Enquanto virtualmente todos os cristãos banem esse ditado para o reino da hipérbole e da metáfora, a atitude de Jesus amputado se estende além desses versos e além do corpo físico. Ele propõe, por exemplo, a excomunhão de pecadores impenitentes da igreja (Mateus 18:17), o abandono de membros da família (descrentes) (Marcos 10: 28-30, cf. 1:20, 3: 32-35), a renúncia total de posses (Marcos 10:21, Lucas 14:33), e até mesmo a mutilação da genitália de alguém (Mateus 19:12), ² tudo por causa do reino vindouro.

Certamente, essas amputações de tipo social não pretendiam meramente ser hipérboles e metáforas. Eles traem, ao contrário, uma terrível intolerância ao pecado e aos pecadores entre o povo de Deus, trazida pelo rápido fechamento dos tempos: "o reino está próximo, arrependam-se e creiam." 

Admitindo então que Jesus acreditava que o julgamento ardente estava prestes a cair sobre Israel e o mundo, ele também pode ter achado que medidas e precauções radicais eram necessárias. Visto que a amputação às vezes era ordenada como punição por crimes na Lei de Moisés (Deuteronômio 25: 11-12, Êxodo 21: 23-25, cf. Ezequiel 23:25; 34), é concebível que Jesus exortou seus seguidores a se afligirem com feridas justas diante de Deus vieram em ira; para salvar suas vidas punindo seus corpos e incapacitando sua capacidade de pecar. Isso corresponderia bem ao extremismo de Jesus em relação ao pecado exibido em outro lugar (cf. Mateus 5: 21-48, Marcos 9:42). Assim como o antigo Israel uma vez "purificou o mal" do povo por meio da pena capital (cf. Deuteronômio 13: 5, 17: 7, etc.), e assim evitou a destruição e o exílio de toda a comunidade,assim também Jesus recomendou a amputação de membros para o bem de toda a pessoa. 

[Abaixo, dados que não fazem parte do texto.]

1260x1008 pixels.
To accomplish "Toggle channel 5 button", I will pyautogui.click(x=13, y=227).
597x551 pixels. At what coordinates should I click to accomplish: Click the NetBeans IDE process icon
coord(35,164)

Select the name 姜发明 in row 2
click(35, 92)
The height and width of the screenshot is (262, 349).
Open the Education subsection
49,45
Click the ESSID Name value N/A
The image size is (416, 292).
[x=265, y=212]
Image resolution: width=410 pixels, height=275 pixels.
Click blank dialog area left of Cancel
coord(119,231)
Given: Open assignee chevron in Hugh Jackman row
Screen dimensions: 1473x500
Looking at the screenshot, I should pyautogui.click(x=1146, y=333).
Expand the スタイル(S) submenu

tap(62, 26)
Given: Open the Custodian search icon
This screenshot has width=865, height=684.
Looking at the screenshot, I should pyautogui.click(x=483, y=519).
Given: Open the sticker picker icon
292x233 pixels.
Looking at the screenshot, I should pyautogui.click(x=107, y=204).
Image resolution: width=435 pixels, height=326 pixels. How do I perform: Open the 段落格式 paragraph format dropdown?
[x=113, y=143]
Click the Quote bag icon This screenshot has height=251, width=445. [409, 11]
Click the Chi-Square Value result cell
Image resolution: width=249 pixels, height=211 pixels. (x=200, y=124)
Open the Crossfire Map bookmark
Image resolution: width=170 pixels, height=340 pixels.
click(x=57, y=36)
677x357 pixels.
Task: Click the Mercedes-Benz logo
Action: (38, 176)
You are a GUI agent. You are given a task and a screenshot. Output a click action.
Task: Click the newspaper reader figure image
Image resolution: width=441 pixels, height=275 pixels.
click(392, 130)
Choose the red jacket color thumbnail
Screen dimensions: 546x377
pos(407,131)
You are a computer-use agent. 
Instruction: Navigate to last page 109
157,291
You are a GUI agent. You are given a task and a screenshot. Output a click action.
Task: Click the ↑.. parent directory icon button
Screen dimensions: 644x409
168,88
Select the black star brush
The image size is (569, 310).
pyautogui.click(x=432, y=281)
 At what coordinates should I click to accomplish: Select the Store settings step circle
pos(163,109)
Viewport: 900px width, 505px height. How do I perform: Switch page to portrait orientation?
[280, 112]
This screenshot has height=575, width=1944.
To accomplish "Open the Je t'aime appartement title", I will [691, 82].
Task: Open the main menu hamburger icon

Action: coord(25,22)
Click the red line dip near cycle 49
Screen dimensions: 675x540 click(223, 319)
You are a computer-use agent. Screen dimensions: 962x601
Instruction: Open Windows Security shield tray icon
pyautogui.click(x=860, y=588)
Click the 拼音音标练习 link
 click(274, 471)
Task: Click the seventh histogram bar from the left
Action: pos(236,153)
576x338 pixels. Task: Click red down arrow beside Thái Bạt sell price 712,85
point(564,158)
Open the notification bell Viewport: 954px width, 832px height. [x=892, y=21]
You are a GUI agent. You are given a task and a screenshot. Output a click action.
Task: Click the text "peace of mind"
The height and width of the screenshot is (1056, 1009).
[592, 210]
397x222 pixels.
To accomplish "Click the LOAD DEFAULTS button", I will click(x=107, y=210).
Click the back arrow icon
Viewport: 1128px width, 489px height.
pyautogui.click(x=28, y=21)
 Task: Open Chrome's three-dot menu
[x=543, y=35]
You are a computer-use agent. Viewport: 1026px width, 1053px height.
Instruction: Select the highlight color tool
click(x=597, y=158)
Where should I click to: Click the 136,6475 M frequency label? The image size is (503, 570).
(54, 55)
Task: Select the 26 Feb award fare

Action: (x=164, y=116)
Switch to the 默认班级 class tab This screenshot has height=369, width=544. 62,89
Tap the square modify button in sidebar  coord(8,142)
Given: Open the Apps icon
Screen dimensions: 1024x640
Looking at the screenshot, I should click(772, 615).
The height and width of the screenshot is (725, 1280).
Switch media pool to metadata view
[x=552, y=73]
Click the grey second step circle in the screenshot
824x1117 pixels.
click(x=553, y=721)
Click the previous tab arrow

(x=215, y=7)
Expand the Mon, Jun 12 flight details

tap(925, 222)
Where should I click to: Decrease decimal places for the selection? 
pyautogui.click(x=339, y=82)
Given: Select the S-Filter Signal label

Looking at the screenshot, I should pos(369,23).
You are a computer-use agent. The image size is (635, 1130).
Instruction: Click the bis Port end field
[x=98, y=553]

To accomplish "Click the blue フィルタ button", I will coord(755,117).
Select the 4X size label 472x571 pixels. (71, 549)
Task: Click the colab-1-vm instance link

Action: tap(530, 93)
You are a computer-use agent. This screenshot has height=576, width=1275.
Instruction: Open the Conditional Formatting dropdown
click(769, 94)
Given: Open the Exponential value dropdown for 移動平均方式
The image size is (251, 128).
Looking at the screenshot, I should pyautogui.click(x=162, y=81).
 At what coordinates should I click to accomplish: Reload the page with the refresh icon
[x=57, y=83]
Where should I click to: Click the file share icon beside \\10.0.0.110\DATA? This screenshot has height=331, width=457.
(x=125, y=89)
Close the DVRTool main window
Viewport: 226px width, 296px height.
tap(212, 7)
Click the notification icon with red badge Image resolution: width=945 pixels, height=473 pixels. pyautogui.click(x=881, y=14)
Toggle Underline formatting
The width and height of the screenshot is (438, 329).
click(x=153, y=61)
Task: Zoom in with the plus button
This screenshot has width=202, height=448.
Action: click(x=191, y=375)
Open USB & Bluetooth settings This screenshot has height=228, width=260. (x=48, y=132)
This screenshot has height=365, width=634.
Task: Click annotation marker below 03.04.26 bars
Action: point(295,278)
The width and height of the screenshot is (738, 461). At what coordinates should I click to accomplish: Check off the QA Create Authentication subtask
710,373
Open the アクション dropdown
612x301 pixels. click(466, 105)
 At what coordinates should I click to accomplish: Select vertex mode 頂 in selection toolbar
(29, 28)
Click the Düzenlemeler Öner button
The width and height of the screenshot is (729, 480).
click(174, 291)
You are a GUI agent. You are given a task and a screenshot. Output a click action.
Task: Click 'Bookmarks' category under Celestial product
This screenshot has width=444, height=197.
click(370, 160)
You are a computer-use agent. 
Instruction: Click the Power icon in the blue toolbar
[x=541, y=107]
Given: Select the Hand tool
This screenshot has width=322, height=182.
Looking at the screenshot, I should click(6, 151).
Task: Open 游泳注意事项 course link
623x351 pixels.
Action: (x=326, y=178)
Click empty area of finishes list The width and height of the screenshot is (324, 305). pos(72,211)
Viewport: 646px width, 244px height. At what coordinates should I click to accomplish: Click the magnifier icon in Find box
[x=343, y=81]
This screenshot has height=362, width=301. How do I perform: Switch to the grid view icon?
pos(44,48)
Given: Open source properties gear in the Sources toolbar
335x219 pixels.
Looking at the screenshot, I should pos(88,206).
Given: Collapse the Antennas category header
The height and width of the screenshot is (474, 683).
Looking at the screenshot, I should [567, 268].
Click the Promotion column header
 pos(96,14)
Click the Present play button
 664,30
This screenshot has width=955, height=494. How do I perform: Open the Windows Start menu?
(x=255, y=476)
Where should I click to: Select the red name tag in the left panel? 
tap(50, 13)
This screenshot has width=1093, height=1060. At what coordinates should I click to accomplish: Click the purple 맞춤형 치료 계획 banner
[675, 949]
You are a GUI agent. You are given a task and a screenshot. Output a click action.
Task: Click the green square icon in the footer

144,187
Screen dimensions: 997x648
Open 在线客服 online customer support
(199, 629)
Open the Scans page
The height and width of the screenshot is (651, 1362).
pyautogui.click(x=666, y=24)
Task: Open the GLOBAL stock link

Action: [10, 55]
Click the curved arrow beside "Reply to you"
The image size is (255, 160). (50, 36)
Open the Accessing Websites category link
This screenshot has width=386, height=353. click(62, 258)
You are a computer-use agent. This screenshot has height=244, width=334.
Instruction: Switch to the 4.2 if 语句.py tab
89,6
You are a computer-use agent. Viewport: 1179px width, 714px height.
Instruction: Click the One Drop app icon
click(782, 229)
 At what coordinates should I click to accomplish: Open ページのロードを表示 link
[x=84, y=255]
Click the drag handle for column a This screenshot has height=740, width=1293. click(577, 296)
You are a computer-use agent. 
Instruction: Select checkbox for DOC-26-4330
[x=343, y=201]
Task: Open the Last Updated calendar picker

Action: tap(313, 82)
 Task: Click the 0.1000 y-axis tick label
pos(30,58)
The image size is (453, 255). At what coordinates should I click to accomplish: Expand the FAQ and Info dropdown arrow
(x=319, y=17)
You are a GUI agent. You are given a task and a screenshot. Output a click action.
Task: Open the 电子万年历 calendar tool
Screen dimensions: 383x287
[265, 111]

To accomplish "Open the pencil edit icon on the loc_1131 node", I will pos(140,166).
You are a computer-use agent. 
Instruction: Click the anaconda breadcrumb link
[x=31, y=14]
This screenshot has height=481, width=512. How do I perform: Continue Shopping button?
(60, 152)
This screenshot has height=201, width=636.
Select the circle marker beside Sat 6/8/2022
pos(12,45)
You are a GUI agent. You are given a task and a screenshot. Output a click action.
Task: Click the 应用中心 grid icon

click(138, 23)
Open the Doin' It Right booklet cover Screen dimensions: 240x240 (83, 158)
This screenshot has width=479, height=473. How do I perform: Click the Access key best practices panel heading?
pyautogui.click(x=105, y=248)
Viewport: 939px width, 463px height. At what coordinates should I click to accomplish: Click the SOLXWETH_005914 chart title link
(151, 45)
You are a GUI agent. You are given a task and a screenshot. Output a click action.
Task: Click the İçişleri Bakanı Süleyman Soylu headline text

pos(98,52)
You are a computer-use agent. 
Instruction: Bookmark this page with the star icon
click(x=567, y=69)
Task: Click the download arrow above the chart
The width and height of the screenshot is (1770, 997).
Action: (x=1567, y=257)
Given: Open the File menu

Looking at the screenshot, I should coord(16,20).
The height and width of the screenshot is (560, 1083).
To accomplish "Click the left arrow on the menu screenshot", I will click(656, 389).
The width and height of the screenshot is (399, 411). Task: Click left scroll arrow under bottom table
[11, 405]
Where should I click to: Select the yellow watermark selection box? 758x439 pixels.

No final, porém, independentemente das verdadeiras intenções de Jesus em Marcos 9: 43-48, nosso escrúpulo em relação à amputação por causa da gestão do pecado provavelmente se origina em nós, não em Jesus. Naqueles últimos dias, Jesus anunciou que a salvação exigia a fé para fazer o impossível, talvez até a amputação voluntária. 

1 — Mateus redigiu esses versículos em 18: 8-9, mas também fornece sua própria versão única (embora quase idêntica) do ditado em 5: 29-30. Ao contrário do argumento do constrangimento, o argumento da comprovação múltipla independente provavelmente falha. 

2 — É possível que a instrução de Jesus para remover a mão, o pé e o olho em Marcos 9: 43-48 tenha conotações principalmente sexuais. A “mão” poderia aludir à proibição judaica contra a masturbação (cf. Mishná Niddah 2.1, Talmud Babilônico Niddah 13a-b), o “pé” à genitália masculina (cf. Isaías 7:20, Juízes 3:24, etc.) , e o “olho” para o olhar erótico (cf. Mateus 5:29).